WHAT TO DO: What is the number of lines in the entries below that include the word "help"? Provide the number only.

Stored data entries:
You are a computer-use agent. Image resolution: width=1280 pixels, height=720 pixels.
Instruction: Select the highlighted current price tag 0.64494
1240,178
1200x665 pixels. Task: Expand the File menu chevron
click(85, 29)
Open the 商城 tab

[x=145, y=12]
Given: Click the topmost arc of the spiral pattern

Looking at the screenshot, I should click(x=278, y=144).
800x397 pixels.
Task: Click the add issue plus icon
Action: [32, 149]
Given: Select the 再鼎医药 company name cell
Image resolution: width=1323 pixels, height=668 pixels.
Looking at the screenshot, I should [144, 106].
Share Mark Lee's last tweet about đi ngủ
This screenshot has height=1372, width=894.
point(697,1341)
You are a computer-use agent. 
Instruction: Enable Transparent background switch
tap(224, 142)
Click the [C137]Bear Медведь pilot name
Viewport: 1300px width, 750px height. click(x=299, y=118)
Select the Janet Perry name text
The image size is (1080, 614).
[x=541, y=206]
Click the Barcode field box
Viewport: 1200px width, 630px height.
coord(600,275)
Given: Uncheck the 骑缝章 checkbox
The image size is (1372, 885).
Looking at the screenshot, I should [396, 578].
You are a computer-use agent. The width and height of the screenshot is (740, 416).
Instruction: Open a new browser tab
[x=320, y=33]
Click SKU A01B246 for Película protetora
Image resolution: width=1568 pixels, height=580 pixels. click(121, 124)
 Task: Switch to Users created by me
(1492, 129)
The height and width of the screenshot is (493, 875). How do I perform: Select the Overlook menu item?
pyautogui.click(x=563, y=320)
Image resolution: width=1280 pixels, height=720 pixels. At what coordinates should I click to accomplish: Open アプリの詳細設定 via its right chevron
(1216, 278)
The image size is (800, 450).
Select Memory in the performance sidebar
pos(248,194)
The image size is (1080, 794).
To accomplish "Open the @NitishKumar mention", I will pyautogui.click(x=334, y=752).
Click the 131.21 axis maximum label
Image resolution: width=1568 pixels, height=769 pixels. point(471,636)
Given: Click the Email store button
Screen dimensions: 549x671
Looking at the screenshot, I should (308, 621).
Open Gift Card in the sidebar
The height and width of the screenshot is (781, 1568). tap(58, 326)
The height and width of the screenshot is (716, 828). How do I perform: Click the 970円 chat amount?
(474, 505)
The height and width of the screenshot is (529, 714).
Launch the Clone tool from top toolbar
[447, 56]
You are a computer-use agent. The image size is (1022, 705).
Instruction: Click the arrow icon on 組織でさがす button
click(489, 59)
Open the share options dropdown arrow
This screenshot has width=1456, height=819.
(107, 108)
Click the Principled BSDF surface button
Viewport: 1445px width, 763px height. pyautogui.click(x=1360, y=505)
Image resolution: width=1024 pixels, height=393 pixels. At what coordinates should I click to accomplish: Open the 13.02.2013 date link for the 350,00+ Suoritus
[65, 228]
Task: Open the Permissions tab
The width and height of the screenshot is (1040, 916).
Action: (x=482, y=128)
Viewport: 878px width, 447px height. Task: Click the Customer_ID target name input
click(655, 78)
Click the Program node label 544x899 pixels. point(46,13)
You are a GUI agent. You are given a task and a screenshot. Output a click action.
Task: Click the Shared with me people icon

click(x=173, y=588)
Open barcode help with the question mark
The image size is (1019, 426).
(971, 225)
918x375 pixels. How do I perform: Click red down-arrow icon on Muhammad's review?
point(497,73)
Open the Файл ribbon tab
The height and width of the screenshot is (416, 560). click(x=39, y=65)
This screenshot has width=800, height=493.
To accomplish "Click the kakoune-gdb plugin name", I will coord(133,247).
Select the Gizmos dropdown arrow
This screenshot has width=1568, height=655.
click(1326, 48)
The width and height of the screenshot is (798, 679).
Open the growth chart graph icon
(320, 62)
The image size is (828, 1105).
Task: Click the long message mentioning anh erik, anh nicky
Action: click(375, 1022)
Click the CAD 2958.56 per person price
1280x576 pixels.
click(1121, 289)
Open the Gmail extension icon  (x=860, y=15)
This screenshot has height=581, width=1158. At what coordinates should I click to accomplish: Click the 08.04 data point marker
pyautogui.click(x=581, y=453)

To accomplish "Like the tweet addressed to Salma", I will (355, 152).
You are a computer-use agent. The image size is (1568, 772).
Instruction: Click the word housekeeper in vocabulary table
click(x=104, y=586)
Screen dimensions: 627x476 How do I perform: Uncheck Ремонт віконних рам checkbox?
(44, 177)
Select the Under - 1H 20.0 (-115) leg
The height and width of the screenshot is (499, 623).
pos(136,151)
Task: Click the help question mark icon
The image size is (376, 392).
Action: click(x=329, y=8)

SOLUTION TO THIS EXERCISE: 2